Exercise description | From the line containing "Image resolution: width=869" down to the last line of the listing, quote everything word for word, and nothing else, keeping pictures out.

Source data |
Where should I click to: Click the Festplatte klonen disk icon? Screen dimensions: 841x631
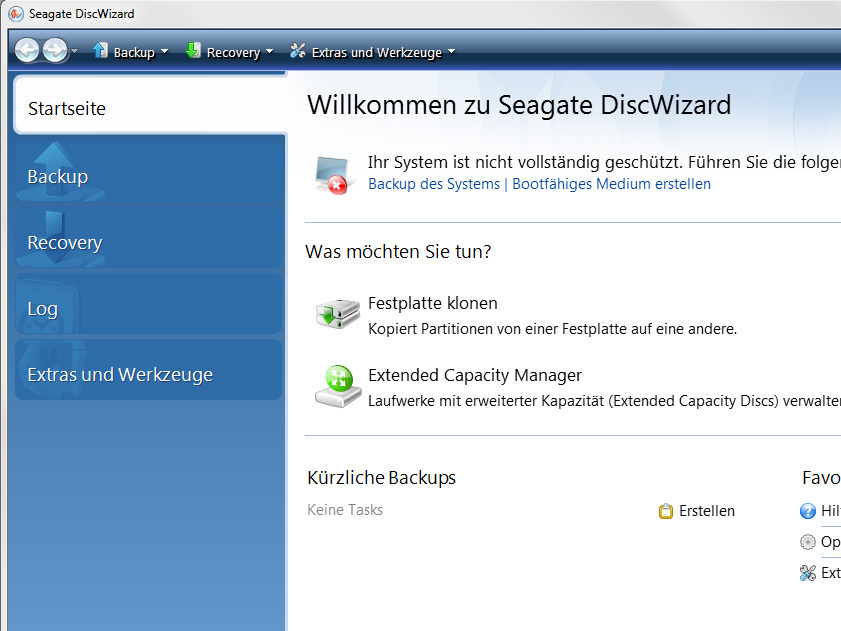point(336,315)
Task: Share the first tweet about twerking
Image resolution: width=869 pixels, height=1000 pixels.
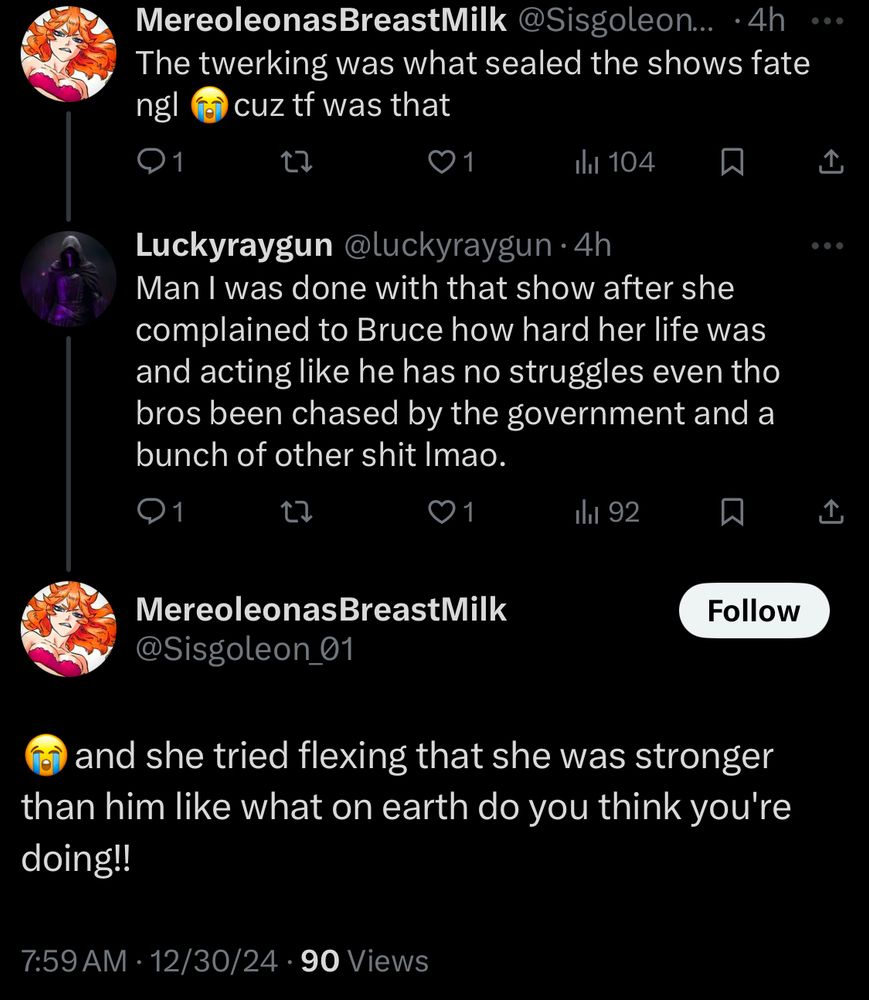Action: [x=831, y=162]
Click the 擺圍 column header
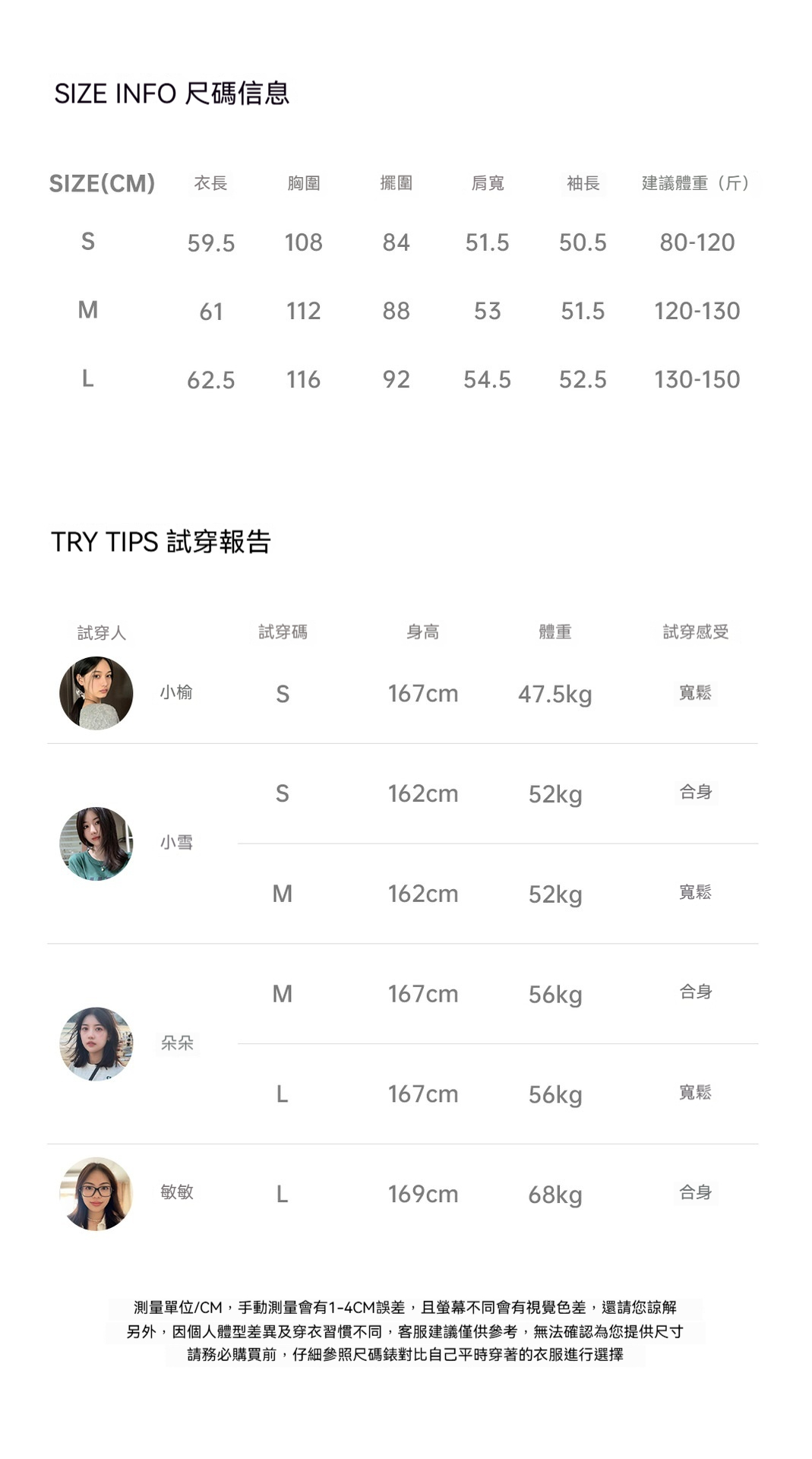 coord(396,183)
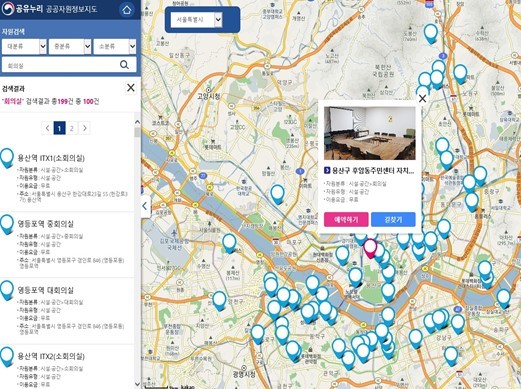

Output below |
Image resolution: width=869 pixels, height=1000 pixels.
Action: [x=831, y=162]
Click the 擺圍 column header
 coord(396,183)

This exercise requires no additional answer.